Rows showing where targets appear
>> start
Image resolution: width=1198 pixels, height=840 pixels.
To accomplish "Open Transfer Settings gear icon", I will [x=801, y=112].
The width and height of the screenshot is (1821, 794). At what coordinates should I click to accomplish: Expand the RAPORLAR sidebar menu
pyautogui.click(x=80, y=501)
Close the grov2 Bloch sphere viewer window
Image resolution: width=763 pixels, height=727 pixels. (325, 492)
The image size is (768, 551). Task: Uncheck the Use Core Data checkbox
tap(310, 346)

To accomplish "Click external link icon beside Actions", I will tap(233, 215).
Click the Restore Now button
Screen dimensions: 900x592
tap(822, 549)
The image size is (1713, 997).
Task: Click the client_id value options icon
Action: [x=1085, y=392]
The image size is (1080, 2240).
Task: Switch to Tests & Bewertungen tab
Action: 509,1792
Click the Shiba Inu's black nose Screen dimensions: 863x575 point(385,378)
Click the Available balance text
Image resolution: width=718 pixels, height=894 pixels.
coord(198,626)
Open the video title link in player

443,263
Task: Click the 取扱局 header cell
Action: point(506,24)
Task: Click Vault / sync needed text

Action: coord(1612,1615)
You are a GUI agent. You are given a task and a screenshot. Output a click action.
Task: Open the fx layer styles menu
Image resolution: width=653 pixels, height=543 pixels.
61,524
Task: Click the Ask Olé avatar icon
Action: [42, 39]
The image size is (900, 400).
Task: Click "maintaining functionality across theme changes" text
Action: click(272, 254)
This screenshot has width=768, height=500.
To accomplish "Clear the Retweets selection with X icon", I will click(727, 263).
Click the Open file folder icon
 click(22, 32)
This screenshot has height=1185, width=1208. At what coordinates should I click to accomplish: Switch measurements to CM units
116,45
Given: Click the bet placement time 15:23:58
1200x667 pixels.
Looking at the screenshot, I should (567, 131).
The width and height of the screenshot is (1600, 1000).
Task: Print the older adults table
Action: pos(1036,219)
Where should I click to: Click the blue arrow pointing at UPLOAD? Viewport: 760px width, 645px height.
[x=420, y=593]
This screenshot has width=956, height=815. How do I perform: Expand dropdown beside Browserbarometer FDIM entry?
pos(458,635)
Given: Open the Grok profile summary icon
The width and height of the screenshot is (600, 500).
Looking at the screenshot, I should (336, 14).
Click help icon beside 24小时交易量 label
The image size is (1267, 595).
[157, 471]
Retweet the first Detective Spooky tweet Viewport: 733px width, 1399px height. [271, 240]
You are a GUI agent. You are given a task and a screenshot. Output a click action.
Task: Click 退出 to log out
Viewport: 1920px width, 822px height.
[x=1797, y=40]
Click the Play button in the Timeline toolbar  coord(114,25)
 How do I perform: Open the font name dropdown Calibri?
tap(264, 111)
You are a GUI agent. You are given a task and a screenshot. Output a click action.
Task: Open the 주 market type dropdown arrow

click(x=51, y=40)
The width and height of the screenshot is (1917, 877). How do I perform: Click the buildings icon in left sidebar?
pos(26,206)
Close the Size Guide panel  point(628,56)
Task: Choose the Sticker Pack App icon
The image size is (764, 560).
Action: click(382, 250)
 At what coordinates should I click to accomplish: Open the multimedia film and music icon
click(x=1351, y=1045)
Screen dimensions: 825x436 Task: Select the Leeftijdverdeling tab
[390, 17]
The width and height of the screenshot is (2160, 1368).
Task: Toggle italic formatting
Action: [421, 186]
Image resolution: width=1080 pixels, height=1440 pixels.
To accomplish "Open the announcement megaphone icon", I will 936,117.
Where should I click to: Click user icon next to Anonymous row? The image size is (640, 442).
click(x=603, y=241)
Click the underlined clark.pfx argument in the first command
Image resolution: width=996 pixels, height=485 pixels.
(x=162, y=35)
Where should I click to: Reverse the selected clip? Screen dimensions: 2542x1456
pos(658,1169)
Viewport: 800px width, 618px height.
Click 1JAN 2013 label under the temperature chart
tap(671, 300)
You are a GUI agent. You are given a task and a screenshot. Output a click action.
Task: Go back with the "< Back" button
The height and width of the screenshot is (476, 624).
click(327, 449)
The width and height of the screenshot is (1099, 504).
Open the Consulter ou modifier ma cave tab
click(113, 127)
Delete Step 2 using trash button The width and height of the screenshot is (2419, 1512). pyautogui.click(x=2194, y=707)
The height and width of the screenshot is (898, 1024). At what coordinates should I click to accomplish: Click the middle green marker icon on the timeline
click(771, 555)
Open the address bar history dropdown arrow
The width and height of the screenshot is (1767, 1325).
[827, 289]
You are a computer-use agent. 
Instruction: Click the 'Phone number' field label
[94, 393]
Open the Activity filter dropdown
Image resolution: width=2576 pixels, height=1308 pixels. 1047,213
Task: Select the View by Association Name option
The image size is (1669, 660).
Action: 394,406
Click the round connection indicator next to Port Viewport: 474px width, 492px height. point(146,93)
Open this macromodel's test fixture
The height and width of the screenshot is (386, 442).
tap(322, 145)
>> end
**What to work on**.
Starting at the line that contains "Task: Click Vault / sync needed text" and continuing through the line that contains "Action: pos(1036,219)", render those records as a Markdown table with the columns Row and Line. Skip any blank lines.

**Exercise output**.
| Row | Line |
|---|---|
| 1 | Task: Click Vault / sync needed text |
| 2 | Action: coord(1612,1615) |
| 3 | You are a GUI agent. You are given a task and a screenshot. Output a click action. |
| 4 | Task: Open the fx layer styles menu |
| 5 | Image resolution: width=653 pixels, height=543 pixels. |
| 6 | 61,524 |
| 7 | Task: Click the Ask Olé avatar icon |
| 8 | Action: [42, 39] |
| 9 | The image size is (900, 400). |
| 10 | Task: Click "maintaining functionality across theme changes" text |
| 11 | Action: click(272, 254) |
| 12 | This screenshot has width=768, height=500. |
| 13 | To accomplish "Clear the Retweets selection with X icon", I will click(727, 263). |
| 14 | Click the Open file folder icon |
| 15 |  click(22, 32) |
| 16 | This screenshot has height=1185, width=1208. At what coordinates should I click to accomplish: Switch measurements to CM units |
| 17 | 116,45 |
| 18 | Given: Click the bet placement time 15:23:58 |
| 19 | 1200x667 pixels. |
| 20 | Looking at the screenshot, I should (567, 131). |
| 21 | The width and height of the screenshot is (1600, 1000). |
| 22 | Task: Print the older adults table |
| 23 | Action: pos(1036,219) |